A significant subset of women suffer from premenstrual syndrome (PMS), with a smaller subset (around 2-5%) suffering the more severe premenstrual dysphoric disorder (PMDD). Why not all women? More broadly, what circumstances land a person into the care of a neuroendocrinologist?
One of three main sets of conditions can turn a person into a neuroendocrine patient:
The first is having a “normal” brain, but abnormal hormones. Examples include becoming cognitively impaired due to prolonged hypothyroidism (abnormally low thyroid hormone production) or a woman developing anxious irritability after weight gain, leading to insulin resistance, which then leads to polycystic ovarian syndrome (PCOS – characterized by rare periods and very low progesterone levels).
The second condition is normal hormones but an “anomalous” brain. This is this PMS story. For example, a woman I see developed severe agitated PMS for the first time in her life after a car accident where her head hit the steering wheel causing a mild concussion, with injury to the temporal lobes of her brain. Six months later, due to agitation and anger outbursts, she could not tolerate being around her twin teenage daughters the week before each period.

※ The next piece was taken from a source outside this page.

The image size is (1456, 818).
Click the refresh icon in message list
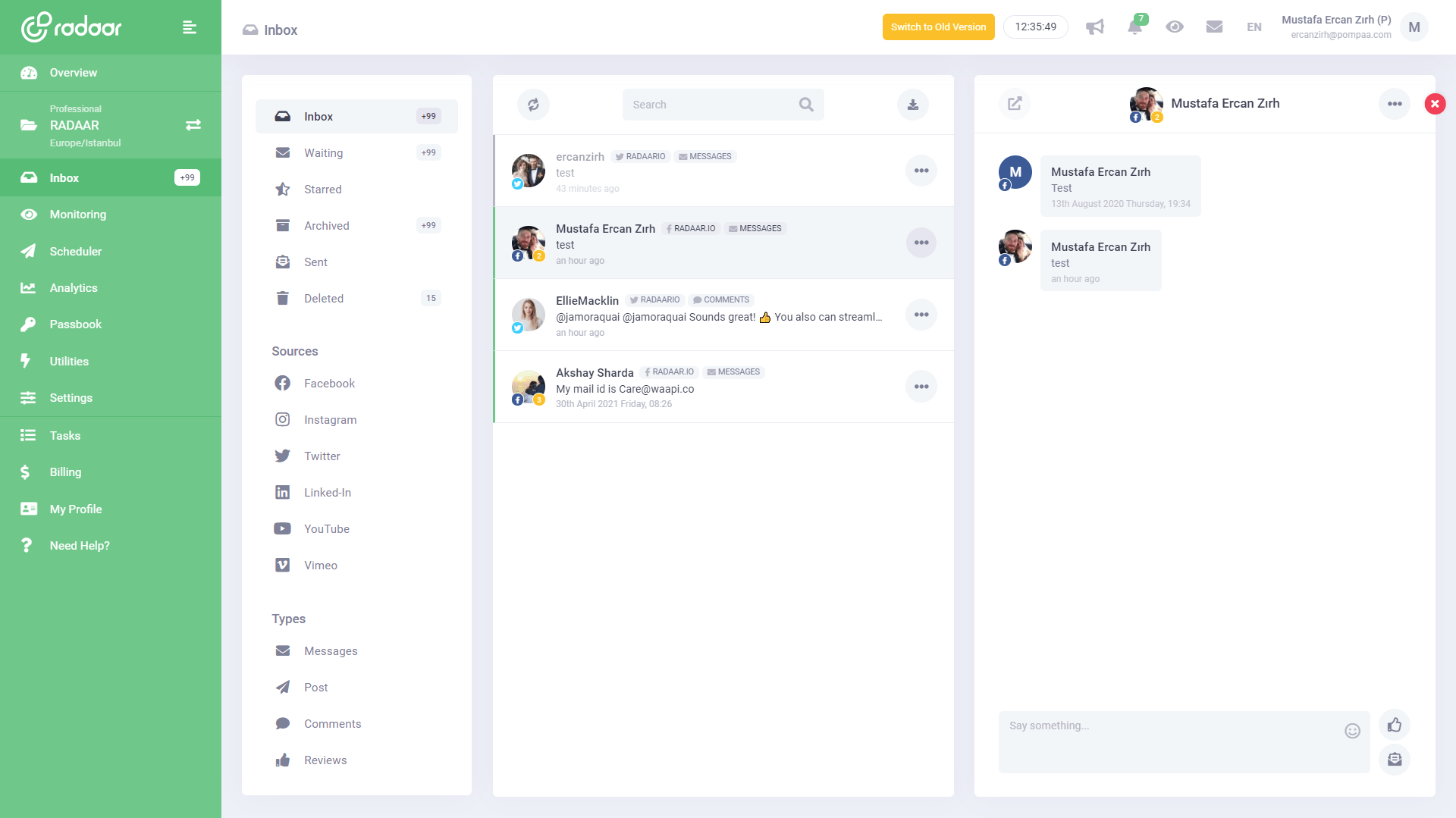coord(533,105)
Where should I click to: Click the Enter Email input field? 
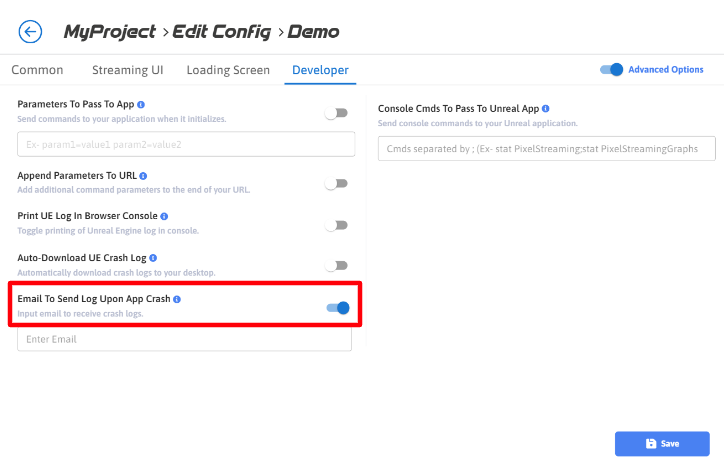185,339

The third condition involves both an “anomalous brain” and abnormal hormones. A common example is in woman and men with temporal lobe epilepsy. The seizure disorder comes from a brain area (the temporal lobes) that influences the reproductive hormone systems involving estrogen, progesterone and in men, testosterone, leading to hormonal disorders that increase seizure frequency and mood changes in women, or erectile dysfunction and the loss of sex drive in men.
Thankfully, all three sets of conditions are successfully treatable by a neuroendocrine approach.